**PASSAGE SHOWN**.
# # # # #
# Mounting a Gear Motor on a Pull behind Smoker



## JRaef (Mar 23, 2009)

Little-Lectric said:


> I have a customer that wants me wire a split phase motor mounted on a trailer. Here’s what he’s got. He has a trailer made for a portable smoker/cooker. The burn box is on the back of the trailer, then the smoker tank. On the side of the trailer beside the tank he has a box that will be covered. In the box is where he is going to mount the motor, which is a split phase gear motor. The gear motor is to turn a rotisserie. Above this box, he is going to attach a mounting plate for a switch for the motor. Also out of the end of the box he wants a pigtail so that the smoker can be connected to a 120V source.
> 
> I am going to have to use a manual motor starter with heater/overload since the motor doesn’t have the protection internally. My concern (at least one) is where the switch will be. It will be right beside the smoker tank. It won’t be connected to it, but maybe 6” from it.
> Do they make an outdoor rated starter that would also be rated for high ambient temperature that might occur from the tank being so close.
> ...


If it's too hot for the switch, it's going to be too hot for portable cord my friend. You need to rethink the locations or the connection methods, you can't have it both ways.

Yes you can get a simple toggle switch type MMS (Manual Motor Starter) that can go into a cast 'FS" style box and have a NEMA 4 operator. Something like this:


----------



## Southeast Power (Jan 18, 2009)
# # # # #
**MATERIAL PROVIDED**.
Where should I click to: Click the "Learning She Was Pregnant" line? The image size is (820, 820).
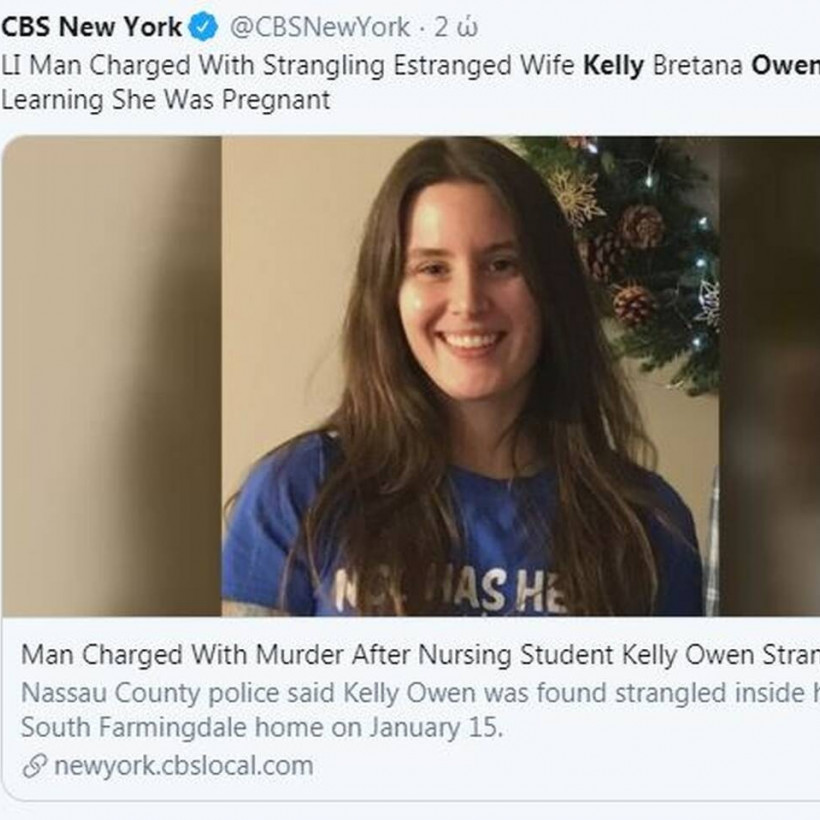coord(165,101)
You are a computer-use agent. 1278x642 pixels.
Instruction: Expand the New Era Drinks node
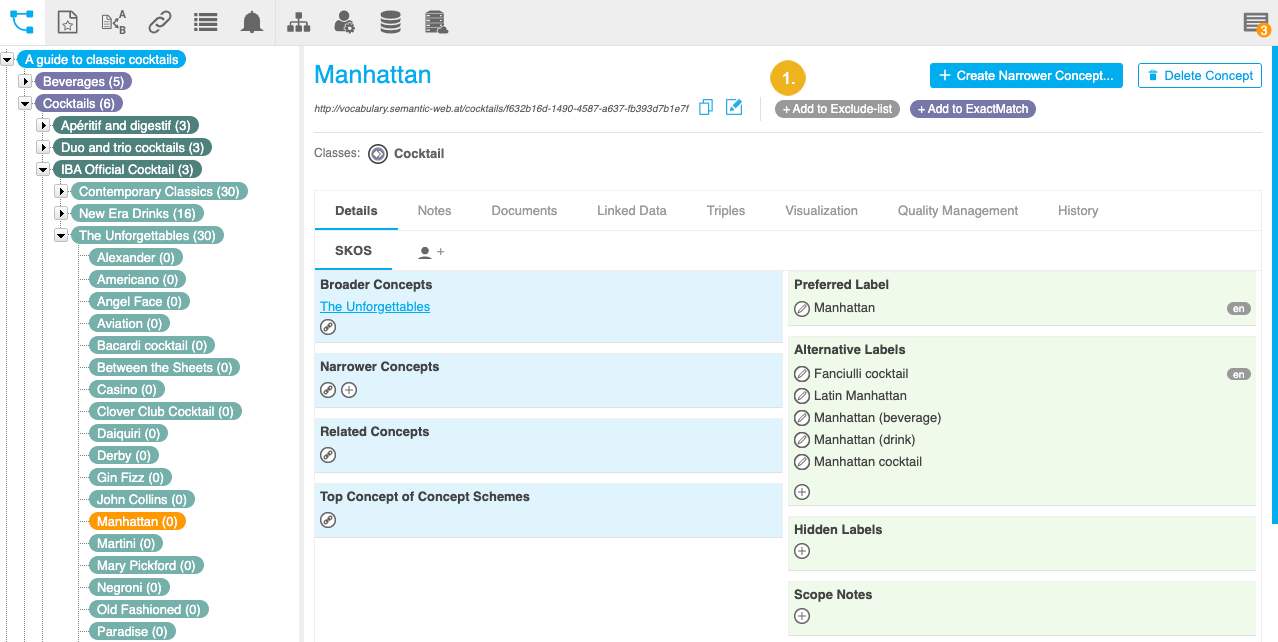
# # # # #
Write out the forum thread starting with "If it's too" and going on through "(Jan 18, 2009)", substituting "extension cord" for "portable cord". The lines above are separate material and have no connection to the forum thread.

**ANSWER FOR THIS EXERCISE**.
If it's too hot for the switch, it's going to be too hot for extension cord my friend. You need to rethink the locations or the connection methods, you can't have it both ways.

Yes you can get a simple toggle switch type MMS (Manual Motor Starter) that can go into a cast 'FS" style box and have a NEMA 4 operator. Something like this:


----------



## Southeast Power (Jan 18, 2009)